A docente destaca que geralmente as pessoas associam essas feiras a projetos de tecnologia e das áreas biológicas, e ver espaços dedicados a ciências sociais e humanas é outra maneira de pensar novas propostas e incentivar os estudantes.
Nem tudo é tecnologia
Nesse sentido, projetos que envolvem as áreas de humanas também têm destaque. Ana Júlia Souza Leite e Edilaine Rodrigues Rocha, alunas do ensino médio técnico no IFMS (Instituto Federal do Mato Grosso do Sul) Campus Dourados, realizam um projeto de resgate da memória de escritoras locais.
Intitulado “Escritoras no/do MS“, a ação desenvolvida pelas estudantes quer dar visibilidade a mulheres – vivas ou não – que têm como ofício a escrita no estado. Além do site, elas também produzem conteúdo para o Instagram e entrevistas com escritoras locais no YouTube.
“Percebemos que as mulheres produzem obras, tanto científicas, quanto literárias,nas diversas áreas do conhecimento, porém elas não são encontradas online ou nas bibliotecas. Então, a partir disso, começamos a pesquisar. Catalogamos em uma plataforma digital e em pouco mais de um ano de projeto, conseguimos mais de 200 escritoras”, afirma Edilaine.
A ideia inicial das estudantes era conseguir ao menos uma escritora de cada município do Mato Grosso do Sul. Contudo, ao continuarem pesquisando, viram que o volume era muito maior. O limite geográfico, para as estudantes, acabou se diluindo porque passaram a incluir autoras que apesar de não terem nascido no estado, viviam lá.
O projeto possibilitou que elas tivessem contato com diferentes autoras locais, expandindo o debate para além da produção de um título em si.
“Ao falar de criar um livro enquanto mulher, não é só escrita ou a publicação que está em discussão, é a vida dela, que afeta seu trabalho enquanto escritora. Essa mulher provavelmente tem outro trabalho, a família para cuidar etc..”, salienta Edilaine. Esses pontos, para ambas as estudantes, enriquecem o processo de investigação.
Elas descobriram, por exemplo, que muitas das autoras encontradas eram professoras suas, de seus pais, mulheres que escreveram o hino da cidade etc. “Esse resgate é importante porque muitos desses livros não estão mais disponíveis para a venda, e se a gente não fizer essa catalogação, essas mulheres serão esquecidas. É isso que o projeto quer combater”, afirma Ana Júlia.

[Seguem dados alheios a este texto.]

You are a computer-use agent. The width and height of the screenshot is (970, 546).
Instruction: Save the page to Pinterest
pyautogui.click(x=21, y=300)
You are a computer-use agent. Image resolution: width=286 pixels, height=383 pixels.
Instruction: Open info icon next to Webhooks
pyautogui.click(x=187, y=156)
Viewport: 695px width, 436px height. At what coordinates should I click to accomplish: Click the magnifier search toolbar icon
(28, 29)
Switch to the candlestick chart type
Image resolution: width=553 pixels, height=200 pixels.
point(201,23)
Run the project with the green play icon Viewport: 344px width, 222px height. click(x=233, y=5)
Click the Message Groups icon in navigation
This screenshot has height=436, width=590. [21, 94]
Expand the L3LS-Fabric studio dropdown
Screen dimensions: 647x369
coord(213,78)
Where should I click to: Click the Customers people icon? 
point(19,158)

“Por ser um estado de estrutura patriarcal, a questão do feminino ainda não é discutida, tanto na escrita quanto no geral. É importante que as mulheres ocupem mais os espaços de poder, que elas escrevam e sejam reconhecidas”, acrescenta Edilaine.
Aprendendo com projetos
A aprendizagem baseada em projetos, para a professora Amanda, é uma maneira de incentivar ainda mais os estudantes a se engajarem em diferentes temas. “Infelizmente, se a gente parar para pensar no ensino como um todo, vemos hoje em dia que ele está baseado em provas, muitas vezes acabamos deixando de lado essas metodologias ativas que são fundamentais para o aprendizado”, diz. “Vejo o meu aluno se desenvolver muito mais quando ele está se dedicando a um projeto, quando ele precisa colocar de fato a mão na massa”, complementa.
Para a educadora, é natural os estudantes terem vontade de pesquisar mais, se aprofundar mais e aperfeiçoar detalhes. “É uma coisa que a gente não percebe tanto quando estão em uma posição passiva de sala de aula, apenas retendo conhecimento”, diz.
A maior parte das propostas exibidas na feira partem de um problema social ou de saúde para pensar em soluções simples, ecológicas e, se possível, baratas. Ao todo, a 22ª Febrace expõe 226 projetos selecionados entre 500 finalistas de todo o território nacional, que por sua vez foram destacados dos quase 3 mil inscritos.
Há uma comissão avaliadora que fará a seleção dos melhores trabalhos apresentados neste mês de março em São Paulo. Estes ganharão medalhas, troféus, bolsas e estágios. Nove deles serão selecionados para o Regeneron ISEF, a Feira internacional de Ciências e Engenharia, que acontece em Los Angeles (EUA), entre 11 e 17 de maio.